(Data under study Opens)
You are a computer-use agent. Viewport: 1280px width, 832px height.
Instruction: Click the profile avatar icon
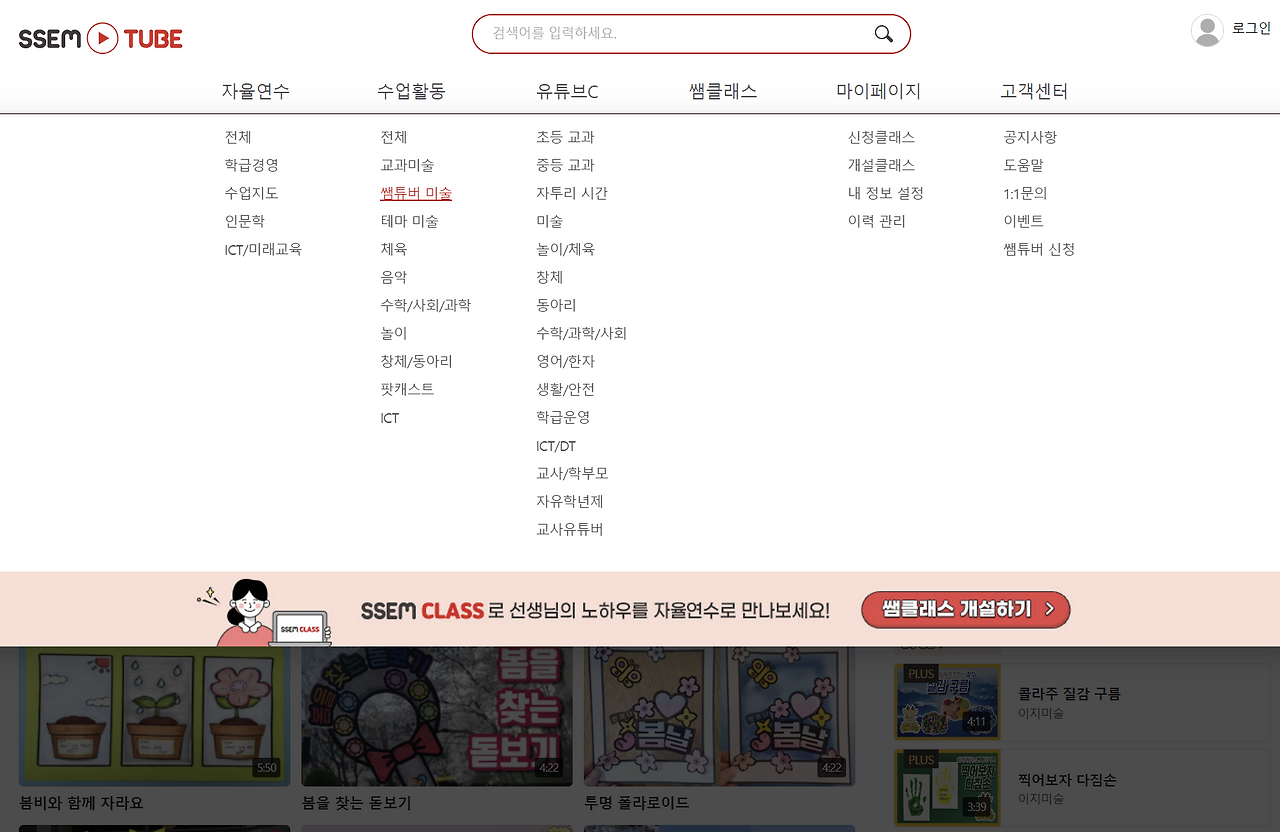pyautogui.click(x=1207, y=31)
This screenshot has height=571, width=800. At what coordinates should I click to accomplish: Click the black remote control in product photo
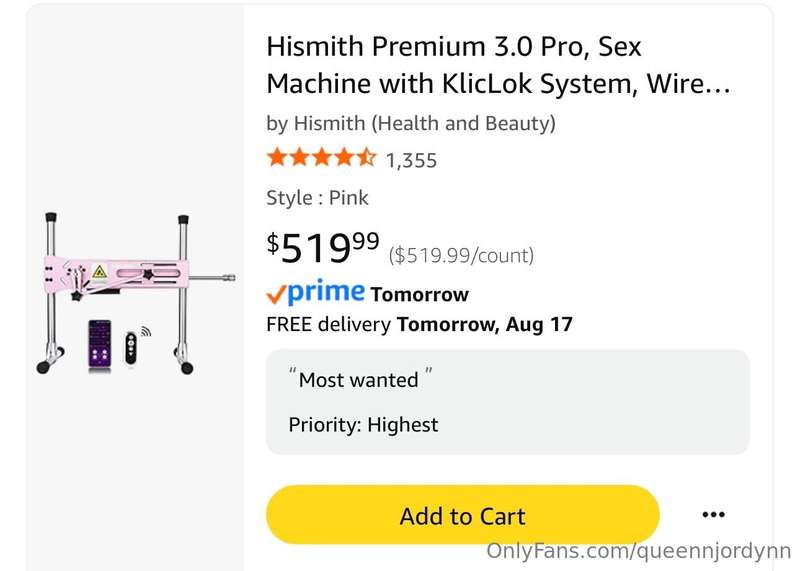click(x=131, y=348)
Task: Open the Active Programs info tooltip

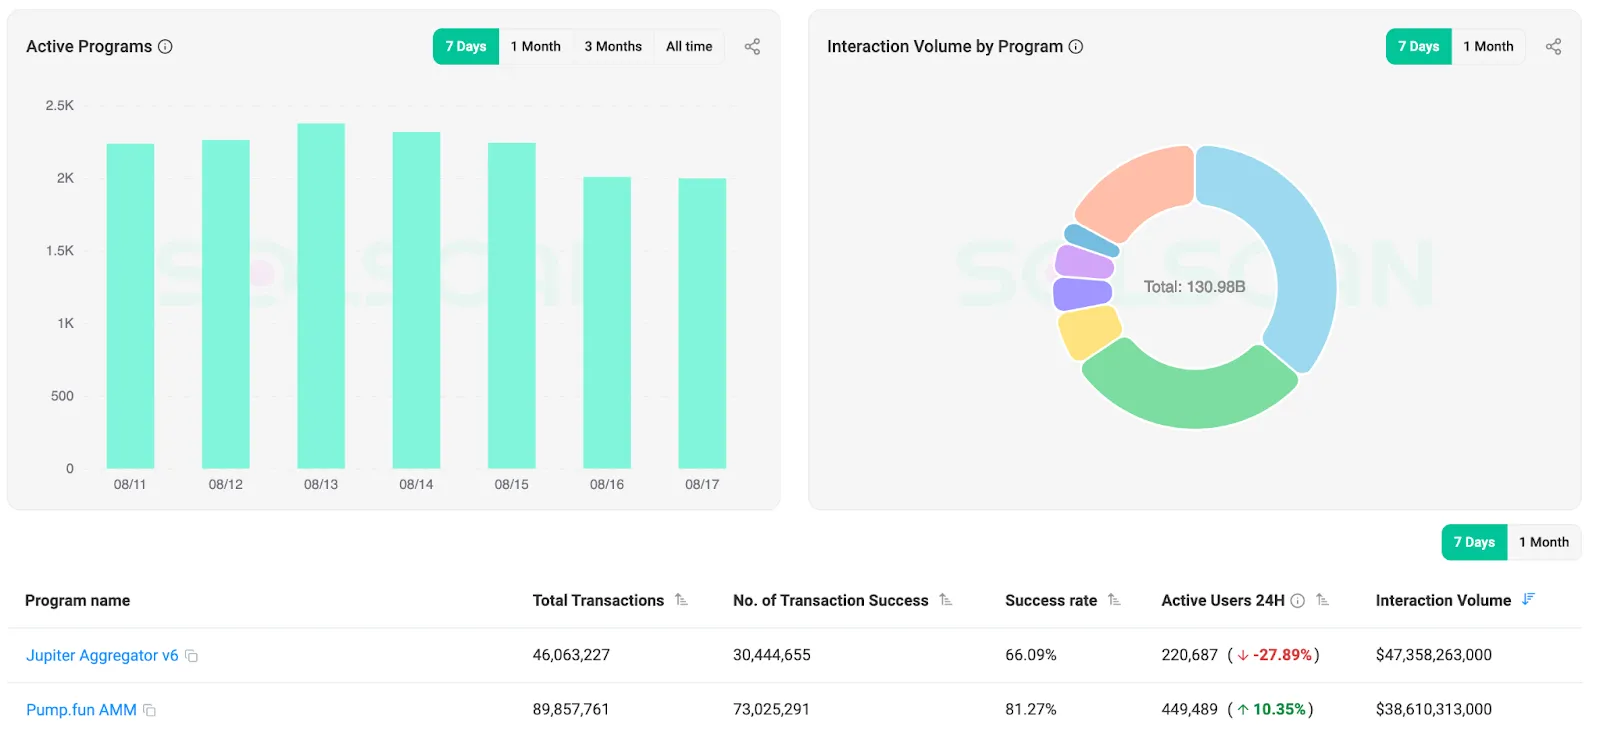Action: coord(167,46)
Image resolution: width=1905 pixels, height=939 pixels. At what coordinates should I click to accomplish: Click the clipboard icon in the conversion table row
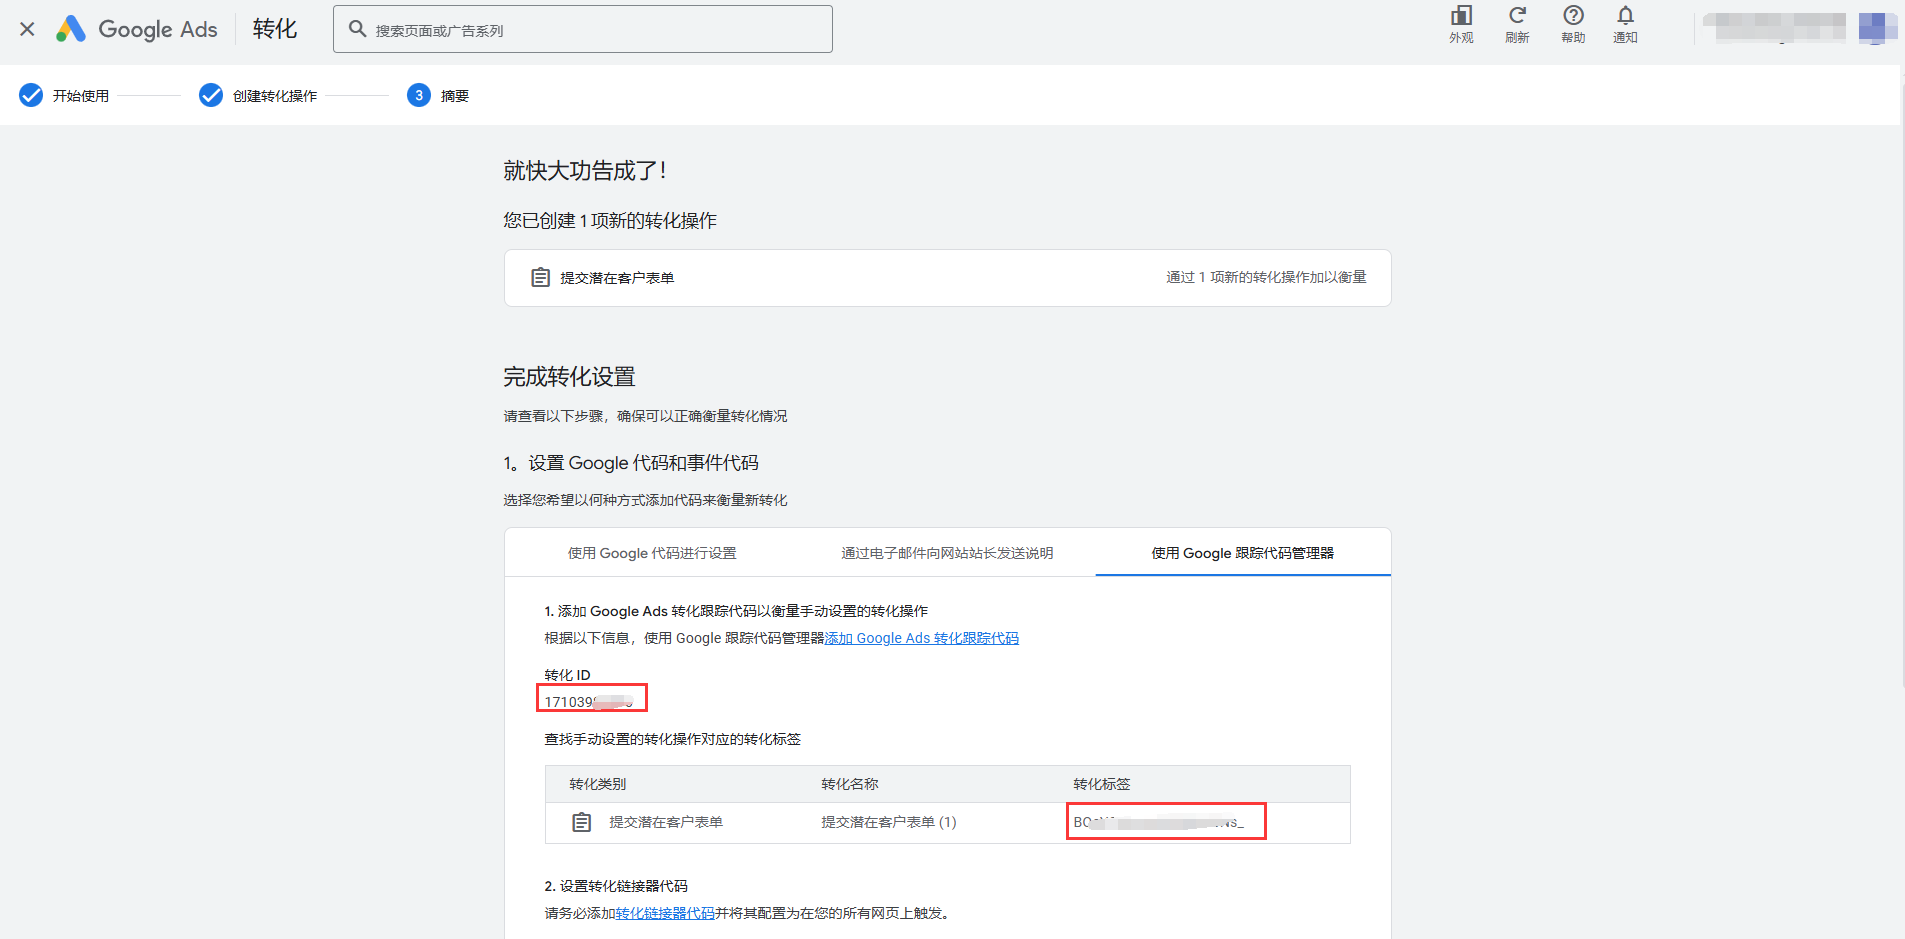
(Data under study Closes)
→ Exercise brief
With the pictures omitted, print each line of the data above precisely as given.

→ Answer to the exercise
You are a computer-use agent. Viewport: 1280px width, 832px height.
Instruction: Click the profile avatar icon
pyautogui.click(x=1207, y=31)
This screenshot has height=571, width=800. At what coordinates should I click to accomplish: Click the black remote control in product photo
click(x=131, y=348)
Task: Open the Active Programs info tooltip

Action: coord(167,46)
Image resolution: width=1905 pixels, height=939 pixels. At what coordinates should I click to accomplish: Click the clipboard icon in the conversion table row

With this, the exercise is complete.